Krüppel-like factor 4 synergizes with CREB to increase the activity of apolipoprotein E gene promoter in macrophages

Abstract

Krüppel-like factor 4 (KLF4) is a critical regulator of monocyte differentiation and macrophage polarization, and it also plays an important role in several vascular diseases, including atherosclerosis. Apolipoprotein E (apoE) is an essential anti-atherosclerotic glycoprotein involved in lipid metabolism, expressed by the liver, macrophages and other cell types. We hypothesized that KLF4 is involved in apoE gene regulation in macrophages. Our experiments showed that differentiation of THP-1 monocytes to macrophages using PMA was associated with a robust induction of both KLF4 and apoE genes. KLF4 bound to the apoE promoter, as revealed by chromatin immunoprecipitation and DNA pull-down (DNAP) assays, and transactivated the apoE promoter in a dose-dependent manner. Using a series of apoE promoter deletion mutants we revealed the biological activity of multiple KLF4 binding sites located in the [−500/−100] region of apoE promoter.
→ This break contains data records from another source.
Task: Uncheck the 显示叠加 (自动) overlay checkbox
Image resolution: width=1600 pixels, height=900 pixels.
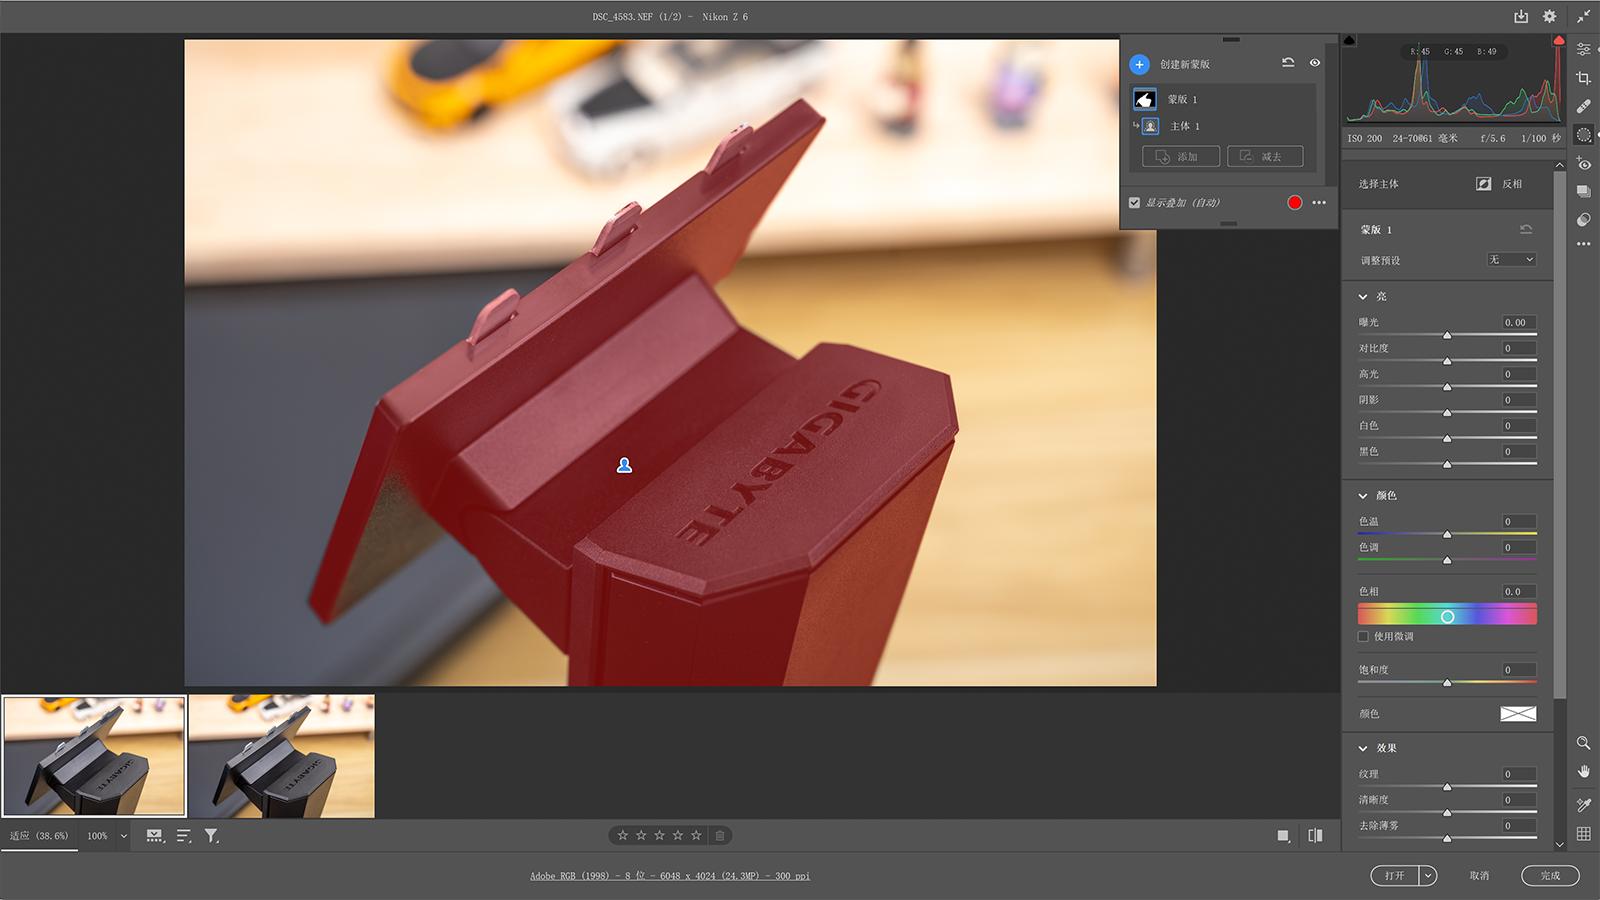Action: pos(1134,203)
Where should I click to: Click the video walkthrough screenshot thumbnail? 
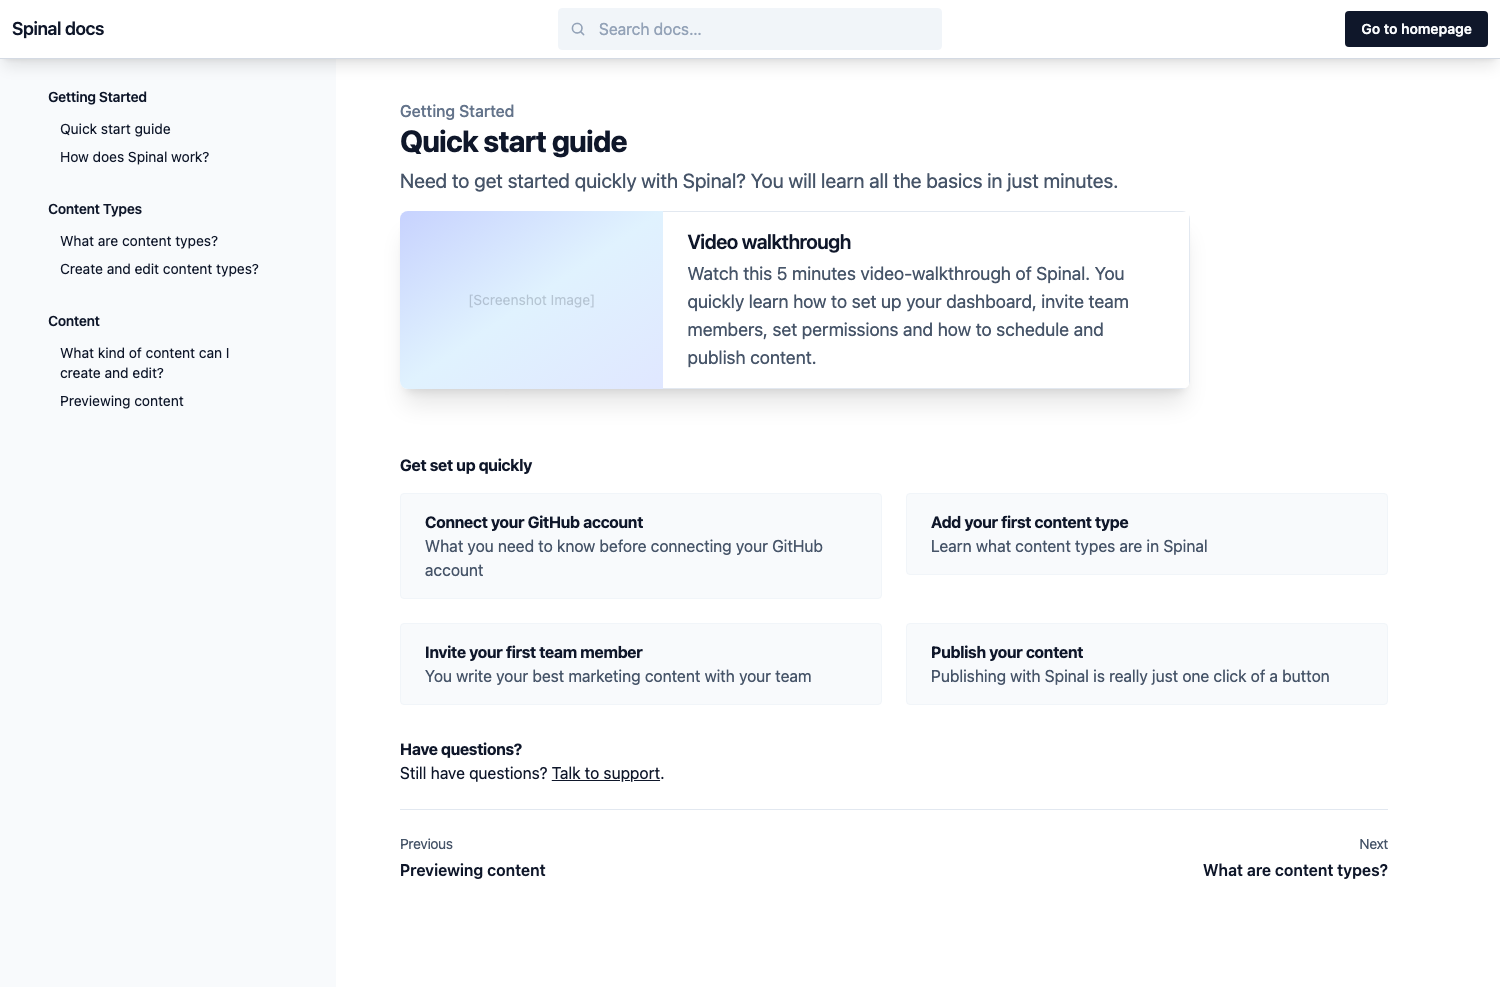click(531, 299)
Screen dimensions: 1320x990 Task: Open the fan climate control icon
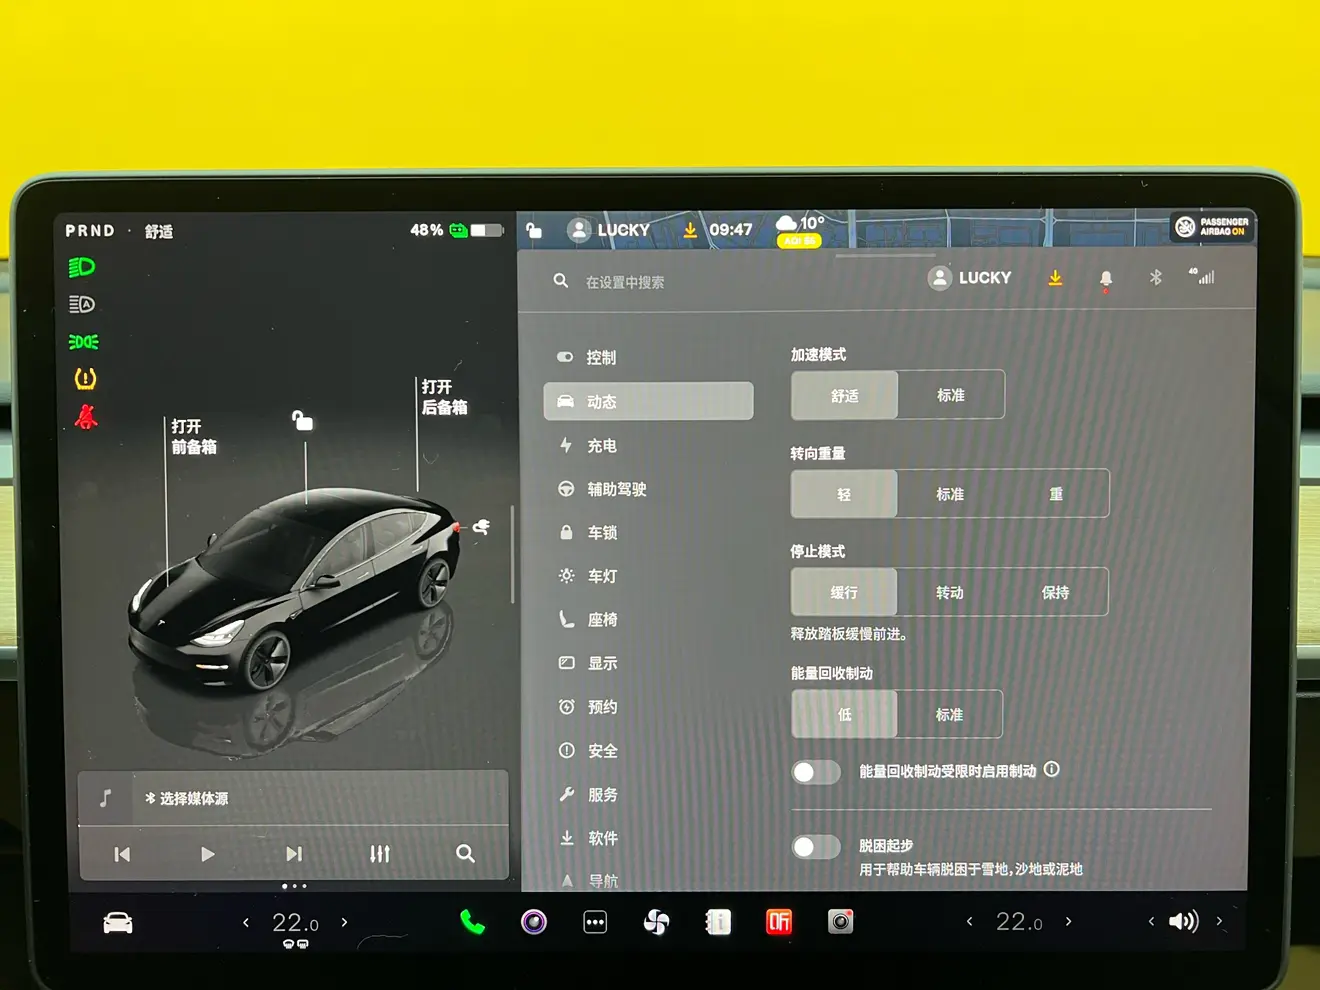click(656, 922)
Moreover, overexpression of cAMP-response-element-binding protein (CREB) further increased KLF4 up-regulatory effect on apoE promoter. Despite the fact that no putative CREB binding sites were predicted in silico, we found that in macrophages CREB bound to apoE proximal promoter in the region −200/+4 and even more strongly on −350/-274 region. In similar DNAP experiments using cell extracts obtained from monocytes (lacking KLF4), a very weak binding of CREB was detected, indicating that interaction of CREB with apoE promoter takes place indirectly. In conclusion our results show: (i) a robust synchronized induction of KLF4 and apoE expression during differentiation of monocytes to macrophages; (ii) KLF4 up-regulates apoE gene in a dose-dependent manner; (iii) biologically active KLF4 binding sites are present on apoE promoter and (iv) the interaction of KLF4 with CREB results in an enhanced up-regulatory effect of KLF4 on apoE promoter. Taken together these data provide novel knowledge on apoE gene regulation mechanism in macrophages, and offer insight into the therapeutic potential of KLF4 in atherosclerosis.